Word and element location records
"""

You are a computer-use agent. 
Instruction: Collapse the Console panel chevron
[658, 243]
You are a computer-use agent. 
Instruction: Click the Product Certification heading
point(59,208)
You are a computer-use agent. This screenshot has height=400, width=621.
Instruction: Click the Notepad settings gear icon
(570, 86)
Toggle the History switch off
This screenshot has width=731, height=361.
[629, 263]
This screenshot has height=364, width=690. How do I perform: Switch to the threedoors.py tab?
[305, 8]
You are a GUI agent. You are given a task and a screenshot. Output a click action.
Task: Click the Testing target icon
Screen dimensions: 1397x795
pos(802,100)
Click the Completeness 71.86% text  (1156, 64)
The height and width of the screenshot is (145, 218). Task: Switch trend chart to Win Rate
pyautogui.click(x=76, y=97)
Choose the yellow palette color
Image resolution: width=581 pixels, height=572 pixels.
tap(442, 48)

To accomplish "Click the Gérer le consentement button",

"""

Please lay out the lines above as a numbered list, leaving out any blank lines.

1. You are a computer-use agent. 
2. Instruction: Collapse the Console panel chevron
3. [658, 243]
4. You are a computer-use agent. 
5. Instruction: Click the Product Certification heading
6. point(59,208)
7. You are a computer-use agent. This screenshot has height=400, width=621.
8. Instruction: Click the Notepad settings gear icon
9. (570, 86)
10. Toggle the History switch off
11. This screenshot has width=731, height=361.
12. [629, 263]
13. This screenshot has height=364, width=690. How do I perform: Switch to the threedoors.py tab?
14. [305, 8]
15. You are a GUI agent. You are given a task and a screenshot. Output a click action.
16. Task: Click the Testing target icon
17. Screen dimensions: 1397x795
18. pos(802,100)
19. Click the Completeness 71.86% text  (1156, 64)
20. The height and width of the screenshot is (145, 218). Task: Switch trend chart to Win Rate
21. pyautogui.click(x=76, y=97)
22. Choose the yellow palette color
23. Image resolution: width=581 pixels, height=572 pixels.
24. tap(442, 48)
25. To accomplish "Click the Gérer le consentement button",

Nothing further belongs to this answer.